Page 229 of Hunters and Prey

He was a strangely tidy eater.

“What else did Miri tell you?” Black said finally.

Revik shrugged, chewing. He glanced at Black’s bowl.

“I thought you were hungry.”

“And I thought I was fucking dreaming all of this about twenty minutes ago,” Black growled. “Humor me, cousin. For our blood connection, if you can think of no other reason.”

Revik sighed, clicking a little.

He didn’t stop eating though.

His expression grew thoughtful as he speared another few chunks of green matter and red, and placed them in his mouth, chewing.

“She said you’re having trouble with Mythers, where you are,” Revik said after a pause. “And she’s worried her Uncle Charles is actively trying to recruit you, and you’re vulnerable to it right now, because of what those…” He let out a half-amused snort, like he couldn’t help himself. “…what those ‘vampires’ did to her.”

Black’s fear abruptly vanished, replaced by a colder anger.

“You think my wife’s rape is funny?”

Those glass eyes shifted up, staring at him.

“No,” he said, his voice hard that time, stripped of humor. “No, brother. Not in the slightest. I’m still wrapping my head around the whole ‘vampire’ thing, I admit––”

“They’re fucking real,” Black said, his voice still cold. “It’s not particularly funny, cousin. I doubt you’d find them so if you ran into them yourself.”

The other seer conceded his words with a reassuring wave.

“I apologize,” he said. “As I said, I haven’t fully wrapped my mind around that end of her story.” His pale eyes grew shrewd, studying Black’s face. “So you really are fighting those things? These vampires? And Miriam’s Uncle Charles?”

Black forced himself to relax, to exhale at least some of his anger.

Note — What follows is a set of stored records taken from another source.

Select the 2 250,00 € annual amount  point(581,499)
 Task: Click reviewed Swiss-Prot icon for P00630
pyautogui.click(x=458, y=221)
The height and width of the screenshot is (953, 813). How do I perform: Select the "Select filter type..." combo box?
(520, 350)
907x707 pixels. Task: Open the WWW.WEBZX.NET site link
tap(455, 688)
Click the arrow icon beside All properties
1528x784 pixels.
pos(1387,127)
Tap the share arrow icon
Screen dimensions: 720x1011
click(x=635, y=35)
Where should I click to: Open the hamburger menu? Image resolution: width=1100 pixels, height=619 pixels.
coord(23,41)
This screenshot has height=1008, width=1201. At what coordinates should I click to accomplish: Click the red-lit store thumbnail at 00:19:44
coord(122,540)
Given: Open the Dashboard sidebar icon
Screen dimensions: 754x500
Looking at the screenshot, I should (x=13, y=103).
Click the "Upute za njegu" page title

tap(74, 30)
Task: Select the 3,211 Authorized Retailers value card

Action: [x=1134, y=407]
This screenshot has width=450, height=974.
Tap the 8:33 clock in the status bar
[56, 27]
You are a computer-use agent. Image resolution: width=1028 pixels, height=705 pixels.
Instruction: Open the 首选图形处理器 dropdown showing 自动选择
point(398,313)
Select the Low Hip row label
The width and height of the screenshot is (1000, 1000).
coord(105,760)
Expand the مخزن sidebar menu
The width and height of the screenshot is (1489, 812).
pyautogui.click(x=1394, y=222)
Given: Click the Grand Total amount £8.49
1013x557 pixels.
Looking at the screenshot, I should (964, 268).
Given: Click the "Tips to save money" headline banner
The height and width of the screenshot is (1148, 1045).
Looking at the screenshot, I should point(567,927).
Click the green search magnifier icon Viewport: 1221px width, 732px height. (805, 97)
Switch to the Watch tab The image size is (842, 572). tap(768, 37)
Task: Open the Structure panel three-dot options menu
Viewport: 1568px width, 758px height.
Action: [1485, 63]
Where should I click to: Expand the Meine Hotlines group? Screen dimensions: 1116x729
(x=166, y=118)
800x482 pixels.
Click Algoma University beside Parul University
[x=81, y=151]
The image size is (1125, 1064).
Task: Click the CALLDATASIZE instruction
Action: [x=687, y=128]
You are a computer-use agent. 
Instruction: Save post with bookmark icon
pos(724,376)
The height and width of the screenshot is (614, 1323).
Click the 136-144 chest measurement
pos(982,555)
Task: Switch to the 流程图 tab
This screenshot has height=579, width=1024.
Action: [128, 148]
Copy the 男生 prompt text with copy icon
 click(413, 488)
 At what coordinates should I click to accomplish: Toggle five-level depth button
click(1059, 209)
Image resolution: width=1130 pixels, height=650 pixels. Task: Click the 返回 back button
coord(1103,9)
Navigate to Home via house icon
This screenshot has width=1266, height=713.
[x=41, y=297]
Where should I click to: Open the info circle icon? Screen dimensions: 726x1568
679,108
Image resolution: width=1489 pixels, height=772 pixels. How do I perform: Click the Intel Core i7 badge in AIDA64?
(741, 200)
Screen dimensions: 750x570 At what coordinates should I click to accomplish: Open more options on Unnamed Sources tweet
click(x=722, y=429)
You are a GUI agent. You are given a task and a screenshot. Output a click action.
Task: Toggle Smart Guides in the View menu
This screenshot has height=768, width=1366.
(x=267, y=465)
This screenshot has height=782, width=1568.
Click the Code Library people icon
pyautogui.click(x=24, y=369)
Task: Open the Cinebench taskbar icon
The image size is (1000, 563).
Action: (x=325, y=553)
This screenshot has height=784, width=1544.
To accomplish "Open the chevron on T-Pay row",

Combing his fingers through his hair, he frowned.

“Yes––” he began.

He didn’t get any further than that.

“Hullo!” a voice called out cheerfully. “Hullo, hullo! We’re back!”

THE VOICE WAS young––not an adult’s voice, but a child’s.

Black stiffened anyway, right before he leaned over the table, staring around the wall divider in the direction of the voice.

He could hear multiple people entering the house now, rustling things around, like they’d just come back from a big shopping trip and had bags with them.

For all Black knew, it could be giant sacks of rocks.

He just sat there, his light on high alert, his fingers gripping the edges of the table, when three forms appeared around the protruding wall––no, four, Black’s mind corrected, as he saw the smallest of them cradled in the arms of one of the adults.

Then he saw her.

Immediately, his light exhaled in a kind of mind-numbing relief.

“Miri,” he said.

He was on his feet and crossing the floor even as she stopped, staring at him in shocked bewilderment. She was holding two full bags, halfway in the motion of putting them down on a low table near the door, when she froze, watching him approach her.